Versions of Yamada’s bill have been introduced in 15 states and passed by two senates. Though that’s as far as they have gotten, I think it’s likely the United States will eventually catch up to countries like France and Sweden that have national laws against workplace bullies.
Yamada described the law in a speech at the Univ. of Augsburg back in April. The law would make it illegal for an employer to “subject an employee to an abusive work environment” with conduct such as “derogatory remarks, insults, and epithets; verbal or physical conduct of a threatening, intimidating, or humiliating nature; the sabotage or undermining of an employee’s work performance; or attempts to exploit an employee’s known psychological or physical vulnerability.” To break the law, the bully must have intended “to cause pain, injury, or distress” and have caused mental or physical damage. Though aimed at repeated abuse, it says a single very bad example could be enough.
If this language sounds vaguely familiar, that’s because much of it is taken directly from sexual harassment laws. Because of those you may think bullying is already illegal, but Yamada makes the case that existing laws do not cover general abuse. For example, if the insults mentioned above related to your gender or religion, they might break anti-discrimination laws. Otherwise, almost anything goes legally.
Managers should note that as with discrimination laws, not only the abuser but also his or her employer could be sued if this law passed in your state. A court could order an employer to take a number of actions including firing the bully, and paying back pay to a victim who quits because of the abuse. Employers would have some protections, again modeled on sexual harassment law. If the employer tried to fix the problem, or had a system to address it that the victim did not use, that would be a valid defense. Damages for emotional distress would be limited to $25,000, and punitive damages would not be allowed. The law also would include defenses to protect the employer from false claims, for example from a worker fired for other, valid reasons.
I suspect some readers will come up with reasonable objections along the lines of employer rights and the idea that the victim could just quit. I understand the thinking, but recognize the exact same arguments were made against sexual harassment laws 20 years ago and racial discrimination laws 50 years ago.

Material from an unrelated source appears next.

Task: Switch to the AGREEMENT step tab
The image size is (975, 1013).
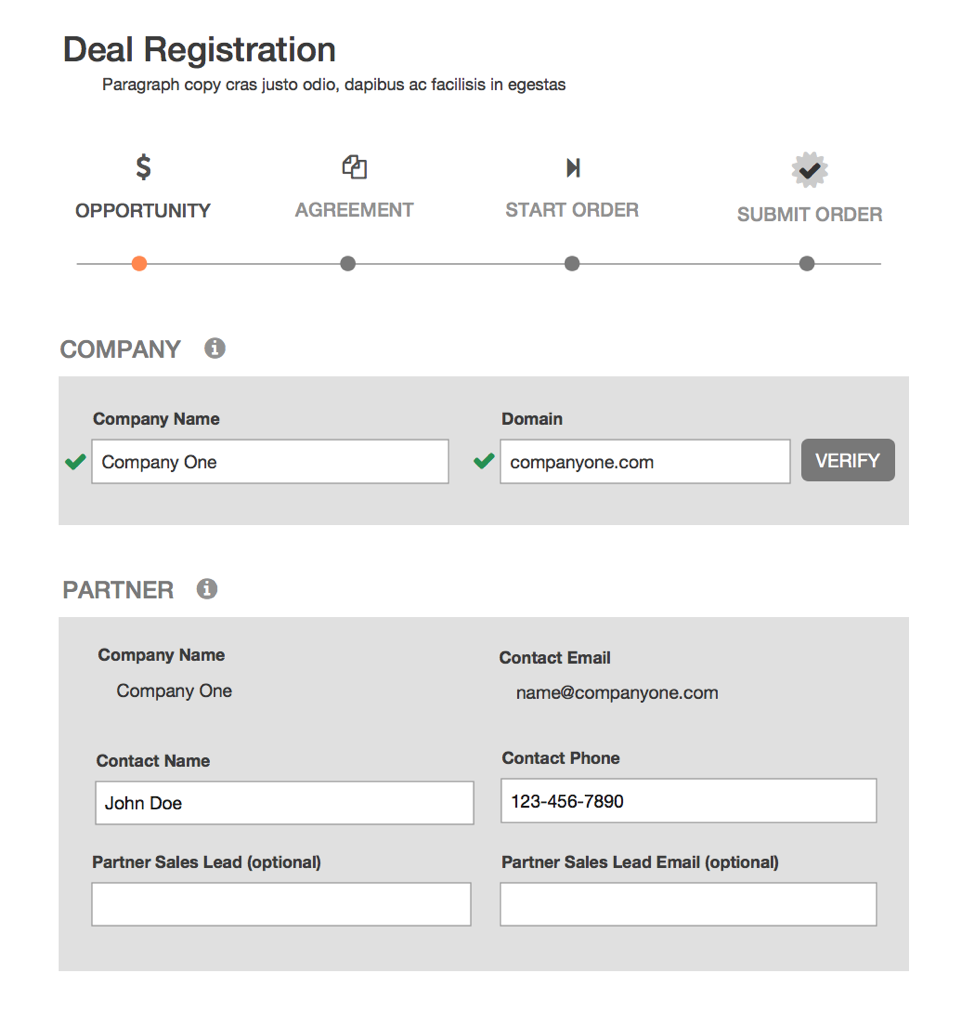Action: pyautogui.click(x=354, y=210)
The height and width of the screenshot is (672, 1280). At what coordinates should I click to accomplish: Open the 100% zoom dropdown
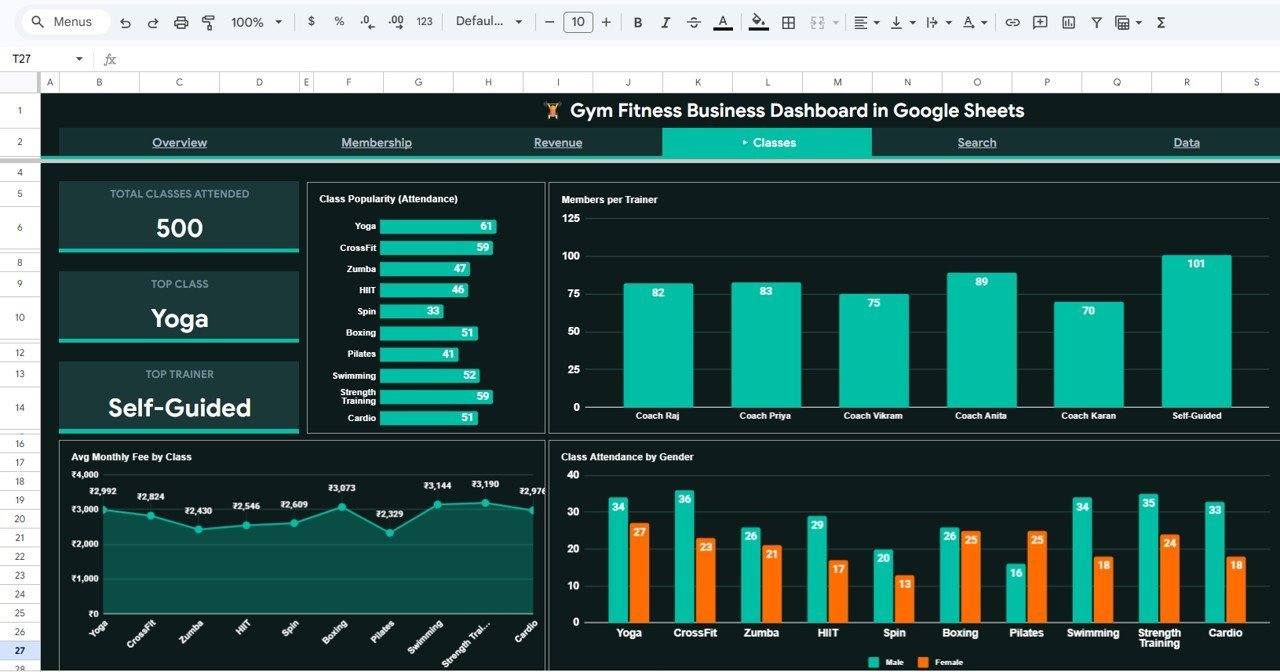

How sad that we have to even consider resorting to laws to make some managers play nice. I recall sitting stunned in a Seattle Chamber of Commerce committee meeting some years ago after the head of a builder’s association argued against better workplace safety rules because “nobody wants their people to get hurt.” His argument was logical, based not only on moral grounds but financial ones. I was stunned because there is massive evidence that wanting to save money in the short term regularly stops employers from investing in long-term savings through problem prevention. As evidence I present recent mining disasters, BP’s little problem in the Gulf of Mexico, and thousands of other citations in the public record. Please forgive this blatant plug, but my teamwork training and coaching services could save almost every business team in the United States many times more money than my services cost, yet I have room for more clients.
If you are a manager and know of someone causing strife on your staff, you already have a host of reasons to confront the behavior. Yamada writes, “there is strong consensus that bullying and related behaviors can be very costly for employers. These factors include:
- “Reduced productivity
- “Reduced employee loyalty
- “Increased absenteeism and related costs of medical premiums, workers’ compensation, and disability payments
- “Increase attrition and related costs of hiring and training
- “Greater risk of employee lawsuits, even in the absence of specific legal protections…”
The day is probably coming when ignoring the problem becomes yet another way to beg for a lawsuit. More importantly, any ethics book will tell you ignoring it is wrong, especially when suicide is a possible outcome.
Are you the type of person who gets people upset but believes “in telling the truth straight out, and if they can’t handle it, that’s their problem?” Or who enjoys insult humor and practical jokes at work? Or curses a lot more than your co-workers do? As with sexual harassment, it doesn’t matter whether you think your behavior is abusive. What matters is whether the other person does. Start looking inside yourself now, because you don’t want a judge doing it for you later.
Action Item: If you’re not sure whether you or someone you manage is abusive, or what to do about it, drop me a line or give me a call: 1-919-414-8939.
Sources: The following sources (and more) are all available free on “David Yamada’s ‘Papers’” page:
- “Crafting an American Legal Response to Workplace Bullying: The Healthy Workplace Bill”
- “Is There a ‘Business Case’ for Workplace Bullying Legislation?”
- “Massachusetts Senate Bill No. 699″ (2009-10 Session)
- “Workplace Bullying and American Employment Law: A Ten-Year Progress
Report and Assessment”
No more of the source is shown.